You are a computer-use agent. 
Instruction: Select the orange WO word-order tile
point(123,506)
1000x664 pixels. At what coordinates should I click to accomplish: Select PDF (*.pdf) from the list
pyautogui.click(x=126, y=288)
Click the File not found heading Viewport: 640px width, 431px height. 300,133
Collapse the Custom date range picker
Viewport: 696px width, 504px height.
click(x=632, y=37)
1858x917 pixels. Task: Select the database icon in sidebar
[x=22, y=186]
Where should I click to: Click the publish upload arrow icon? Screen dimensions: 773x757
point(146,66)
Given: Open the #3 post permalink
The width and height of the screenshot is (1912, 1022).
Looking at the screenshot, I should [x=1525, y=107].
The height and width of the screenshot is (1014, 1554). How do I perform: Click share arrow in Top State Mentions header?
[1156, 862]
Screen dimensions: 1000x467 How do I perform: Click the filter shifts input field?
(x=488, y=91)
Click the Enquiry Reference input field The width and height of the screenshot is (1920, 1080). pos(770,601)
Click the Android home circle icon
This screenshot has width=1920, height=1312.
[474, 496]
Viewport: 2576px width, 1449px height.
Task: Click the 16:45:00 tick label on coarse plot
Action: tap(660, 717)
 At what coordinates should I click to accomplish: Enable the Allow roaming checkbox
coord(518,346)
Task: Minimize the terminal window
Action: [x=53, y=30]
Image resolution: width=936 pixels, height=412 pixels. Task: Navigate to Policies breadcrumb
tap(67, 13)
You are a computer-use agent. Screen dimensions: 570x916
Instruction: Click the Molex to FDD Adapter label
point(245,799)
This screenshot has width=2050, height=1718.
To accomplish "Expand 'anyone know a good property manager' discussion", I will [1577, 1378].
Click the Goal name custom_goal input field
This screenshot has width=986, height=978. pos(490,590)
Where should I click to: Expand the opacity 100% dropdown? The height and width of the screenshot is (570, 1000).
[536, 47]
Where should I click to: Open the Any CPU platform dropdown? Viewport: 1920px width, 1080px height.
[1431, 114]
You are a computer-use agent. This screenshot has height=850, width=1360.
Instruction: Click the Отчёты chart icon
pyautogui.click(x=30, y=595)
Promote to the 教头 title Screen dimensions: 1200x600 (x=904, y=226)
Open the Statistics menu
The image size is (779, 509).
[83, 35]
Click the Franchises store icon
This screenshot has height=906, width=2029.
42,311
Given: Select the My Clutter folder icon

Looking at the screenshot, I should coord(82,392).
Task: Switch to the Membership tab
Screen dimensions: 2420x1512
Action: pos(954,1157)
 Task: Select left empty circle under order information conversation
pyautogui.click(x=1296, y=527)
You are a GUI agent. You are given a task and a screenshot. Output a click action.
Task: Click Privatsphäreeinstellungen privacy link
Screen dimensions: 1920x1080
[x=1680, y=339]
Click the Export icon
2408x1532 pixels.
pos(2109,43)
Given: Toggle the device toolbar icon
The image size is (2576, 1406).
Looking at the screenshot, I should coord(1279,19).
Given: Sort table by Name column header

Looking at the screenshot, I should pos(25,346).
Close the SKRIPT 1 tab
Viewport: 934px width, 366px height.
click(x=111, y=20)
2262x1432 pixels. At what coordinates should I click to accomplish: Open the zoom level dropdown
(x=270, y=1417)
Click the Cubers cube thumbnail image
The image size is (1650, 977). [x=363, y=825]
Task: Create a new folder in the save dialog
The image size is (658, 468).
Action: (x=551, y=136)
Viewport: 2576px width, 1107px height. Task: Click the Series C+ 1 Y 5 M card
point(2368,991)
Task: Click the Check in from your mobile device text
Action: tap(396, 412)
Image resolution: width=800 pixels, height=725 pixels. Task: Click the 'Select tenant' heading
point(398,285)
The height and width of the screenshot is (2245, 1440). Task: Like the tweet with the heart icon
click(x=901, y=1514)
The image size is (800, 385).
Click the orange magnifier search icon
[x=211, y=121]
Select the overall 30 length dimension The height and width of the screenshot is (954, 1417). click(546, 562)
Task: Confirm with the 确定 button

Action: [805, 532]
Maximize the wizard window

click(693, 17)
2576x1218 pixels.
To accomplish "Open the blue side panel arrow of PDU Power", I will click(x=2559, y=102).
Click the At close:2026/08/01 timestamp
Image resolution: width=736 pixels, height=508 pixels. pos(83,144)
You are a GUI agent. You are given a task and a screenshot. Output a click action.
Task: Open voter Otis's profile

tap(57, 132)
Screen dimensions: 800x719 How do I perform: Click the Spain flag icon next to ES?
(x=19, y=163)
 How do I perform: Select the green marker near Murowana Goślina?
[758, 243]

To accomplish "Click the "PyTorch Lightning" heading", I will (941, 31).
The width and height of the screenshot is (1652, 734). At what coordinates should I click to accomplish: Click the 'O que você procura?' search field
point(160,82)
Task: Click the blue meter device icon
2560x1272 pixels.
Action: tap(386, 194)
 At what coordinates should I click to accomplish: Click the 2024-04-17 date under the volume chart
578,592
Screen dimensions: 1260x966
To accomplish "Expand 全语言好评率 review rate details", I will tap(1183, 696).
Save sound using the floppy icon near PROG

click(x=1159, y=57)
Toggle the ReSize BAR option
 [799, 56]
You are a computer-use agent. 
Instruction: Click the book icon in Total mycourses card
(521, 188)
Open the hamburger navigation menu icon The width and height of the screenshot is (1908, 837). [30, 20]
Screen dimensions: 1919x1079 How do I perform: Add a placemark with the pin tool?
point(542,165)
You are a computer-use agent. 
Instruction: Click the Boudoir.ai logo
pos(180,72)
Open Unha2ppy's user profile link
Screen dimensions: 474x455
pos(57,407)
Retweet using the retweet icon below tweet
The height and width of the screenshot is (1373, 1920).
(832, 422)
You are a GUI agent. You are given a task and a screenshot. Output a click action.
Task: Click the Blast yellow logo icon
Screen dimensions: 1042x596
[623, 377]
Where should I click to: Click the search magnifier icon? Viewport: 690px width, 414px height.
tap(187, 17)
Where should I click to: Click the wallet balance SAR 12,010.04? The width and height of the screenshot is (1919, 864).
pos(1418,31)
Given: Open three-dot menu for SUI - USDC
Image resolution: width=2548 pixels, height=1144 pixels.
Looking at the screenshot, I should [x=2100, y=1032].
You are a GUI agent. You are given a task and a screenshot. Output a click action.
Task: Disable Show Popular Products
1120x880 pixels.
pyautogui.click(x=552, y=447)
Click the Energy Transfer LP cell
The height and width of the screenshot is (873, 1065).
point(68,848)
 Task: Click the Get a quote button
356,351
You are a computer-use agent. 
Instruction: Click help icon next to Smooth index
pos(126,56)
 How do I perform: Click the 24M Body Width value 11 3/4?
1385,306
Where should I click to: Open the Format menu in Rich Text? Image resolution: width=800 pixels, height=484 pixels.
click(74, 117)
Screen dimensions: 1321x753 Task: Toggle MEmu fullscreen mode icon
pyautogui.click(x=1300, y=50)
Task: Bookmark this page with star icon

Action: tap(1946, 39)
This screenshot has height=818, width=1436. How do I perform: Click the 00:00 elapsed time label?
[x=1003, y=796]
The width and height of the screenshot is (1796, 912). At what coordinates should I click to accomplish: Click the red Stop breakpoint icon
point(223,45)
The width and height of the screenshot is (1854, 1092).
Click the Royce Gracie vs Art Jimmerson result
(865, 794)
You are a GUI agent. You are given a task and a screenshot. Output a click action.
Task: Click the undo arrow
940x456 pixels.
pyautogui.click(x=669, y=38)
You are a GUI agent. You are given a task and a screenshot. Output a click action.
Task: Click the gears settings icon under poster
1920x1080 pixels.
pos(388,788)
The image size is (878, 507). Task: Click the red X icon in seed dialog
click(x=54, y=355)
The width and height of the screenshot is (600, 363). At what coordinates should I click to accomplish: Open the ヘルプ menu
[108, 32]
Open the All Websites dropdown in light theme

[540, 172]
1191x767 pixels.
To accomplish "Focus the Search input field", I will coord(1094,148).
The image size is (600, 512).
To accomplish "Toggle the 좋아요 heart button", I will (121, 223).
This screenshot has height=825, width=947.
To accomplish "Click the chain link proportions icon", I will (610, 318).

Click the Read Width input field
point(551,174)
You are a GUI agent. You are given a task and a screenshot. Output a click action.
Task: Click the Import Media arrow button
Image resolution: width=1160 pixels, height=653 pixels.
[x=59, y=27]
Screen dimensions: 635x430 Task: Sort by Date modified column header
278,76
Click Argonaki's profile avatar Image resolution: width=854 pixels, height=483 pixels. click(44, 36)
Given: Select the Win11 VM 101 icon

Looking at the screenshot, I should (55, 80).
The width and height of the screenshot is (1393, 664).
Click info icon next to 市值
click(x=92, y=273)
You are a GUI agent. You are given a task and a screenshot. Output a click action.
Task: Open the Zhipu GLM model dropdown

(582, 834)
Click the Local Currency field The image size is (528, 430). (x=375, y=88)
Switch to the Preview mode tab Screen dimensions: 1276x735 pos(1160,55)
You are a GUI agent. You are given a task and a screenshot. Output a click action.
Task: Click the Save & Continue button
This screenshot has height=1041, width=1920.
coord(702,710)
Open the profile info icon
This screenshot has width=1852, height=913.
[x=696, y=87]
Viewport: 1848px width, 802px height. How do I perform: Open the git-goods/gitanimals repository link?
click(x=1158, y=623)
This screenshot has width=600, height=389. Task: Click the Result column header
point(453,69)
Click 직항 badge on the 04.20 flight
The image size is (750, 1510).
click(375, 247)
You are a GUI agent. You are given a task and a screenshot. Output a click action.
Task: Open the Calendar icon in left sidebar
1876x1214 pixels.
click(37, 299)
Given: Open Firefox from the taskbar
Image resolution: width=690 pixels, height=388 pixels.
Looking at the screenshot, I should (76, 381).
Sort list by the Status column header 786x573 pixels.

-----

Format the part of the data that opens with the line containing "Where should I click to: Click the wallet" and closes with the line containing "click(x=54, y=355)" as a JSON array of strings. Include both of those lines, use one string per line, and skip blank lines.

• SOLUTION FOR THIS PROBLEM:
[
  "Where should I click to: Click the wallet balance SAR 12,010.04? The width and height of the screenshot is (1919, 864).",
  "pos(1418,31)",
  "Given: Open three-dot menu for SUI - USDC",
  "Image resolution: width=2548 pixels, height=1144 pixels.",
  "Looking at the screenshot, I should [x=2100, y=1032].",
  "You are a GUI agent. You are given a task and a screenshot. Output a click action.",
  "Task: Disable Show Popular Products",
  "1120x880 pixels.",
  "pyautogui.click(x=552, y=447)",
  "Click the Energy Transfer LP cell",
  "The height and width of the screenshot is (873, 1065).",
  "point(68,848)",
  " Task: Click the Get a quote button",
  "356,351",
  "You are a computer-use agent. ",
  "Instruction: Click help icon next to Smooth index",
  "pos(126,56)",
  " How do I perform: Click the 24M Body Width value 11 3/4?",
  "1385,306",
  "Where should I click to: Open the Format menu in Rich Text? Image resolution: width=800 pixels, height=484 pixels.",
  "click(74, 117)",
  "Screen dimensions: 1321x753 Task: Toggle MEmu fullscreen mode icon",
  "pyautogui.click(x=1300, y=50)",
  "Task: Bookmark this page with star icon",
  "Action: tap(1946, 39)",
  "This screenshot has height=818, width=1436. How do I perform: Click the 00:00 elapsed time label?",
  "[x=1003, y=796]",
  "The width and height of the screenshot is (1796, 912). At what coordinates should I click to accomplish: Click the red Stop breakpoint icon",
  "point(223,45)",
  "The width and height of the screenshot is (1854, 1092).",
  "Click the Royce Gracie vs Art Jimmerson result",
  "(865, 794)",
  "You are a GUI agent. You are given a task and a screenshot. Output a click action.",
  "Task: Click the undo arrow",
  "940x456 pixels.",
  "pyautogui.click(x=669, y=38)",
  "You are a GUI agent. You are given a task and a screenshot. Output a click action.",
  "Task: Click the gears settings icon under poster",
  "1920x1080 pixels.",
  "pos(388,788)",
  "The image size is (878, 507). Task: Click the red X icon in seed dialog",
  "click(x=54, y=355)"
]